> [PROBLEM STATEMENT]: Rewrite the records starting at "ΑΡΧΙΚΗ (96, 61)" and ending at "Μικρές Γεωργικές Εκμεταλλεύσεις (208, 5)", putting "Απασχόληση" in place of "Εργασία" and changing nothing else.

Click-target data
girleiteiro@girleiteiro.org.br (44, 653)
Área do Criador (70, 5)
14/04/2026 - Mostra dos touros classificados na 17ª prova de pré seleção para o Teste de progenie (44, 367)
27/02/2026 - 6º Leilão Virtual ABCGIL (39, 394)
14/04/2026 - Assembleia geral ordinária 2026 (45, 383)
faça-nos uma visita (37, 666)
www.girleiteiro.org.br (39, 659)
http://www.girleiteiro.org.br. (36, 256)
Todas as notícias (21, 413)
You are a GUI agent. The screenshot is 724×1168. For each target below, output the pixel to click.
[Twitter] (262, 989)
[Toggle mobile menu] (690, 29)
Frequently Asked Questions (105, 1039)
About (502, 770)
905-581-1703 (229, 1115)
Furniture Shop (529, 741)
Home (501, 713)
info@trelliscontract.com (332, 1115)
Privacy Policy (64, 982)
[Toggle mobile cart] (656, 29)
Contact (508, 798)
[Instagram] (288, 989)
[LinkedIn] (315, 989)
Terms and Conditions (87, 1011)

==

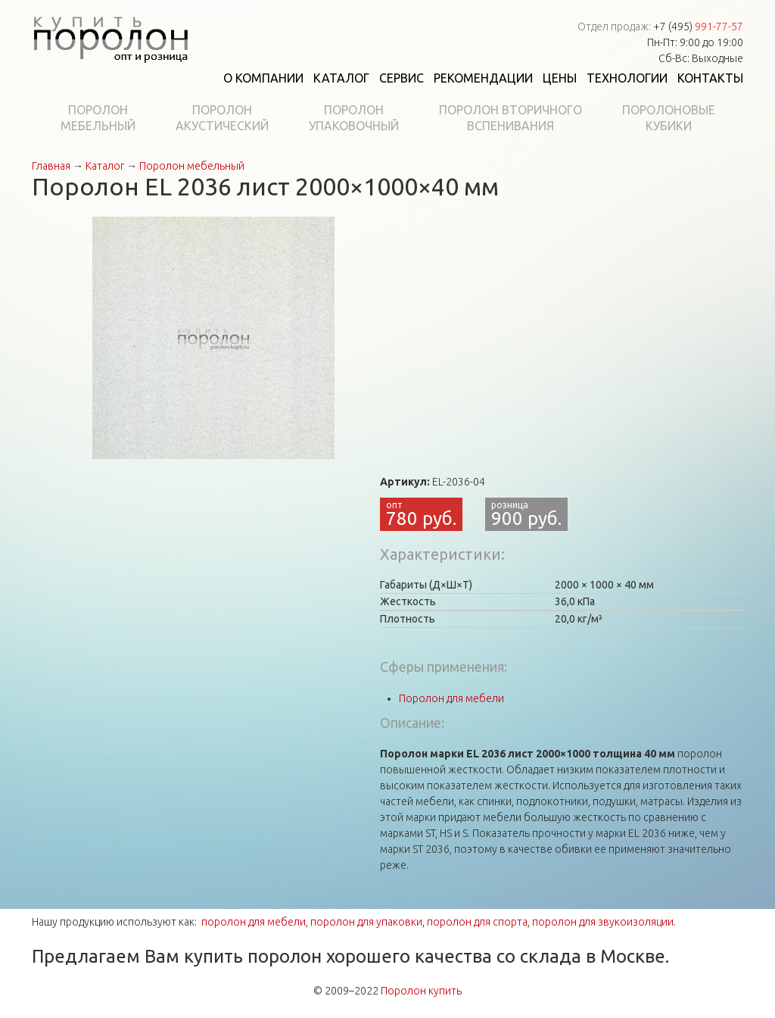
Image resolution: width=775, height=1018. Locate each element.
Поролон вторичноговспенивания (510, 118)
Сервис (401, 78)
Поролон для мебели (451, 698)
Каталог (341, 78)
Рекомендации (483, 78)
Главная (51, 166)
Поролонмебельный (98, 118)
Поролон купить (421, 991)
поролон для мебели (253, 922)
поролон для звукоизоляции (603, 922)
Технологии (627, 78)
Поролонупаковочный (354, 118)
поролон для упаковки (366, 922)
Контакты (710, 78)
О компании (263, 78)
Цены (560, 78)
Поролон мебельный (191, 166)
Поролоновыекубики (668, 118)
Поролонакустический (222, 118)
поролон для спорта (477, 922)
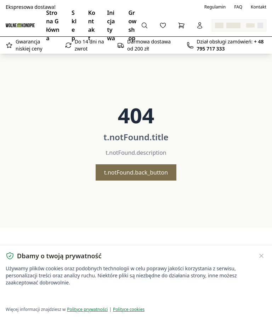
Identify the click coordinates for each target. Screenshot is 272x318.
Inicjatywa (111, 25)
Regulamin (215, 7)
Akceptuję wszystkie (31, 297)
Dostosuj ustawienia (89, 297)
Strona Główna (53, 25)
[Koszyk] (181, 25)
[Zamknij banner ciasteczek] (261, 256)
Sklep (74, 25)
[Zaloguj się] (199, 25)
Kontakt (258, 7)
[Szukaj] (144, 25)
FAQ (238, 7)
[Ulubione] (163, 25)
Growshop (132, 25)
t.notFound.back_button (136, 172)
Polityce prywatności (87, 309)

* * *

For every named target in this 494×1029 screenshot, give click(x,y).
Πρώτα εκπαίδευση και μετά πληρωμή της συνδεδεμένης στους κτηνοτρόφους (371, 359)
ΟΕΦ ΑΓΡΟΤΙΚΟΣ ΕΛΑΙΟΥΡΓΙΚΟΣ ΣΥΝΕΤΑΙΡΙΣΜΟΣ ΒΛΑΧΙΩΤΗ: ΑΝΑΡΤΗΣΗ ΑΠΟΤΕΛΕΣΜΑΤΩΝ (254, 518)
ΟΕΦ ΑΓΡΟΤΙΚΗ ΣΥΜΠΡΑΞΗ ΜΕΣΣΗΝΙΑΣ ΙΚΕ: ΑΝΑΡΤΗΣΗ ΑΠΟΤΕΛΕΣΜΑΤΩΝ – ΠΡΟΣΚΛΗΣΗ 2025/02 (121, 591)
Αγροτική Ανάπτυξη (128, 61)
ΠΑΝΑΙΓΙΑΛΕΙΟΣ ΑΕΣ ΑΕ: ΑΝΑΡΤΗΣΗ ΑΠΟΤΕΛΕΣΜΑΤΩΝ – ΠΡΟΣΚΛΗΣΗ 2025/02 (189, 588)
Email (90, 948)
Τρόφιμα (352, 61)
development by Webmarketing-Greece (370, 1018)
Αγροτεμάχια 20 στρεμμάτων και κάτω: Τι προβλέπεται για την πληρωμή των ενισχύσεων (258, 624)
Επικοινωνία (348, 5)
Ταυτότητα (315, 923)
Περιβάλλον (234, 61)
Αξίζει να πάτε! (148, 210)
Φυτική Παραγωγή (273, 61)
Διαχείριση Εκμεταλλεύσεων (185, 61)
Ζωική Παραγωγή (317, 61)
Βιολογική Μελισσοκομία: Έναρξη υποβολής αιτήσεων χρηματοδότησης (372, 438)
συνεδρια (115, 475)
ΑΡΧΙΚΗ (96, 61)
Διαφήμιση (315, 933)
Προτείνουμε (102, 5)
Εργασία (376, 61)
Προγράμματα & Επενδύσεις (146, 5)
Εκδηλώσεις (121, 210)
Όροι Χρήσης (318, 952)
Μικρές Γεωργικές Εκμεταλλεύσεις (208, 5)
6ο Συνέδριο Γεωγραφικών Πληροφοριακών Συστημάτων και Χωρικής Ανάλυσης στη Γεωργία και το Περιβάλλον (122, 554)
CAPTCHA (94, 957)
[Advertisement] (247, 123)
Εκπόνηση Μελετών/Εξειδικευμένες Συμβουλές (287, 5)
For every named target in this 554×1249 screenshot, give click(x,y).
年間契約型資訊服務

> [SOLUTION FOR THIS TASK]:
ΑΡΧΙΚΗ (96, 61)
Διαφήμιση (315, 933)
Προτείνουμε (102, 5)
Απασχόληση (376, 61)
Προγράμματα & Επενδύσεις (146, 5)
Εκδηλώσεις (121, 210)
Όροι Χρήσης (318, 952)
Μικρές Γεωργικές Εκμεταλλεύσεις (208, 5)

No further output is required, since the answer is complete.